Pour sa première exposition personnelle, Matthieu Laurette fait entrer le petit commerce dans le marché de l’art.
Vous l’avez forcément vu à la télé, car forcément vous la regardez : en cinq ans, Matthieu Laurette est passé dans toutes vos émissions préférées (Tournez manège, Sans aucun doute, Frou Frou, Vincent à l’heure…), aux JT de TF1 et France 2, et a même gagné la médaille de Je passe à la télé, piètre sculpture en bronze qui trône sur une des tables de son exposition. Il faut dire que ses « apparitions » télé ont un succès notable : normal, il explique à tout le monde comment « vivre gratis ». L’idée est simple : il suffit d’acheter les produits ornés de l’étiquette « remboursable », et se les faire effectivement rembourser. Ce qui demande en réalité pas mal de travail : repérer la petite étiquette, passer à la caisse, le chariot bondé, en demandant un seul ticket par article ! Alors, pour aiguiller les consommateurs désireux de prendre le marketing à son propre piège, Matthieu Laurette imprime des tracts, organise des dîners remboursés, passe dans les médias, monte des show-rooms où « tout doit disparaître », et va même jusqu’à organiser des visites guidées non pas au Louvre mais dans des supermarchés. Reprenant toutes les pratiques commerciales en vigueur, il a également aménagé un camion-vitrine itinérant et écoule son stock de produits remboursables en faisant la tournée des marchés. D’abord parasite vivant sur le dos de la grande consommation, Laurette est un virus qui incite les autres à en faire autant.

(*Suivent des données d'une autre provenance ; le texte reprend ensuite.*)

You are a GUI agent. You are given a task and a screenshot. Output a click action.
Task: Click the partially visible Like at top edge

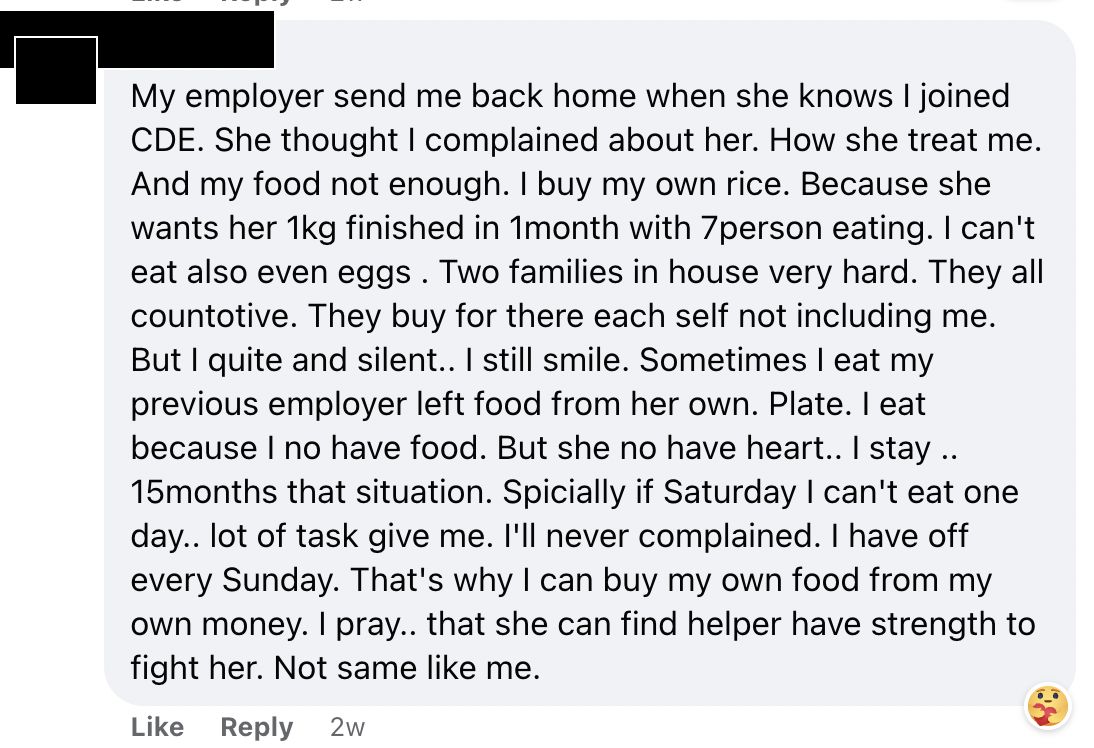coord(157,2)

Donc, cet artiste n’a rien à vendre : côté commerce, son style c’est plutôt la grande distribution, l’extension d’un comportement roublard face aux ruses des publicitaires. Et dans ces conditions, on se demandait ce que ce jeune homme allait bien pouvoir faire dans une galerie d’art. Assurément, il veut d’abord en finir avec cette pratique du « vivre gratis » qui a fait son succès et qui désormais lui colle un peu trop à la peau. Pour autant, il ne perd pas son cap. Presque rien au mur, mais en vitrine un livre à 70 f, ou des T-shirts à 100 f, avec un imprimé « Vu à la télé » et que l’on peut se faire rembourser si l’on parvient à passer à la télé avec le dit T-shirt. On peut aussi s’offrir un disque de techno à 60 f, écoutable sur place, et là encore, Laurette pratique un art de la dilution : il a refilé à quelques DJ inventifs les bandes-son de ses apparitions télé, échantillons sonores gratuits que DJ Sid, Serge Comte ou Mr Learn ont pu sampler et remixer à loisir. Bref, il transforme la galerie non plus en lieu d’exposition mais en lieu de stockage, surtout en maison de production, et lui fait pratiquer une hérésie commerciale : la vente à perte. Non, j’exagère : un collectionneur richissime peut quand même venir dans la galerie et dépenser la coquette somme de 250 000 dollars en s’offrant une double nationalité, celle du paradis fiscal St Kitto & Nevis ou encore la nationalité autrichienne (1 million de dollars, prix réel hors frais d’avocat). A conseiller à ceux qui ne sont pas tous les jours si fiers d’être français. Bref, sous couvert de jouer avec l’argent des autres, Matthieu Laurette invente une économie parasitaire, nous incite à contourner les règlements économiques et internationaux. Et crée un espace de libre diffusion des idées, des objets et des comportements.